▶ [Excerpted text]
start
# DX vs FX



## Dominik (Mar 3, 2013)

Is going FX really worth it? I own a d3100 and currently want a new body either the d7100, d600 or d700. Should I go FX or am I just wasting my money? My main focus with photography is landscape and sports. 

The lenses I own are the Nikkor 35mm, Tokina 11-16mm, Tamron 18-270 and the Tamron 90mm.


----------



## 480sparky (Mar 3, 2013)

FX bodies have better dynamic range, low ISO ability, et al.  The question you need to ask is whether you require those things.  The D7000 is still a champ performer, even though it's going on 3 years old.

You budget is also a factor... can you afford FX glass?  If so, you'll need to buy GOOD lenses as FX will reveal every little optical defect of a cheap lens.


----------



## Dominik (Mar 3, 2013)

480sparky said:


> FX bodies have better dynamic range, low ISO ability, et al.  The question you need to ask is whether you require those things.  The D7000 is still a champ performer, even though it's going on 3 years old.
> 
> You budget is also a factor... can you afford FX glass?  If so, you'll need to buy GOOD lenses as FX will reveal every little optical defect of a cheap lens.



It's a hard choice I'm just debating on getting the d7100


----------



## Usul (Mar 3, 2013)

Landscape and sport are required a plenty different approach to the equipment. FX will be better for landscapes becouse of wider dynamic range, IQ and resolution. I guess D600 ought to be better solution among others ones. And for sport photography DX cameras allow you spend less money to long tele lenses becouse of crop factor and also you can buy a camera with better AF and fps for decent money. So it all is about your budget.


----------



## StandingBear1983 (Mar 4, 2013)

Seems like the  D7100 is a good choice for you, plenty of image quality for landscape out of the 24MP sensor plus the great 51 focus points and 6 frames per second for sports. - if you need more low light capabilites then you got to find a D700 second hand.


----------



## jaomul (Mar 4, 2013)

The 24mp sensor does not guarantee good quality for landscapes (though Nikon are doing great here at the moment) and I don't think there are reviews for a finished d7100 yet. I would argue the D7000 being a good sports camera due its buffer size. It is no doubt a great camera but maybe not for sports. The newer D7100 may be an improvement here at( not sure yet). To be fair any Nikon camera now seems to be top notch with image quality and dynamic range etc. A secondhand d300s may be a good option. The d600 seems fast enough and its images are great if your happy to pay a little more. Just make sure its buffer is big enough for what you need


----------



## Solarflare (Mar 4, 2013)
end
▶ [Given request] Reproduce word for word the stretch of the DX versus FX forum thread from "## StandingBear1983 (Mar" through "D700 second hand.".

▶ [Given information]
start
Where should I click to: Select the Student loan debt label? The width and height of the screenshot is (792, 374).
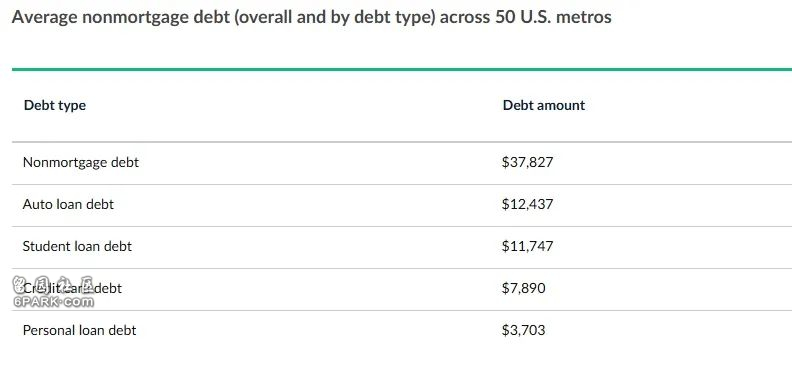(x=77, y=246)
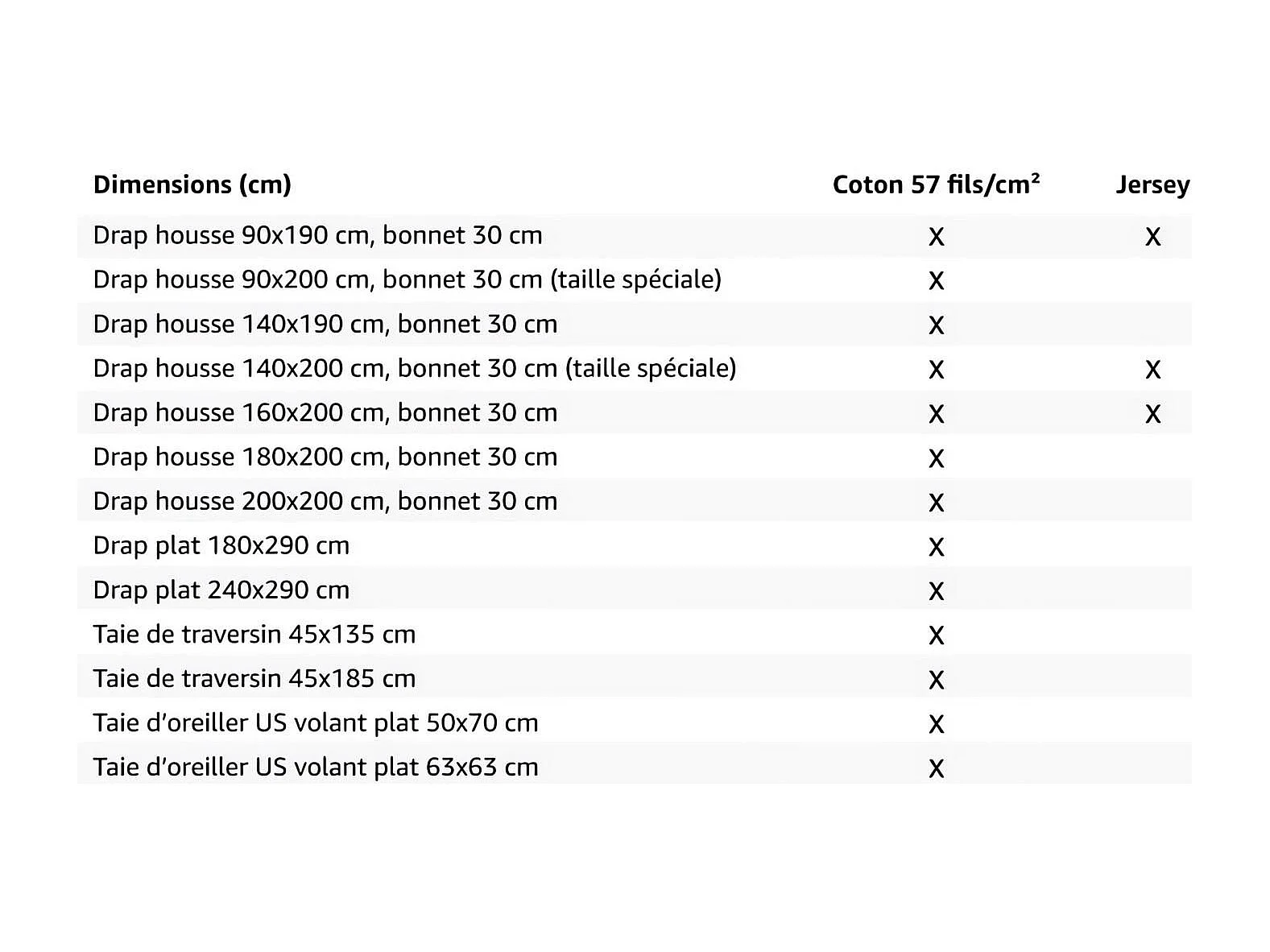
Task: Select the "Drap plat 240x290 cm" row label
Action: [x=221, y=590]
end
▶ [Solution to this task]
## StandingBear1983 (Mar 4, 2013)

Seems like the  D7100 is a good choice for you, plenty of image quality for landscape out of the 24MP sensor plus the great 51 focus points and 6 frames per second for sports. - if you need more low light capabilites then you got to find a D700 second hand.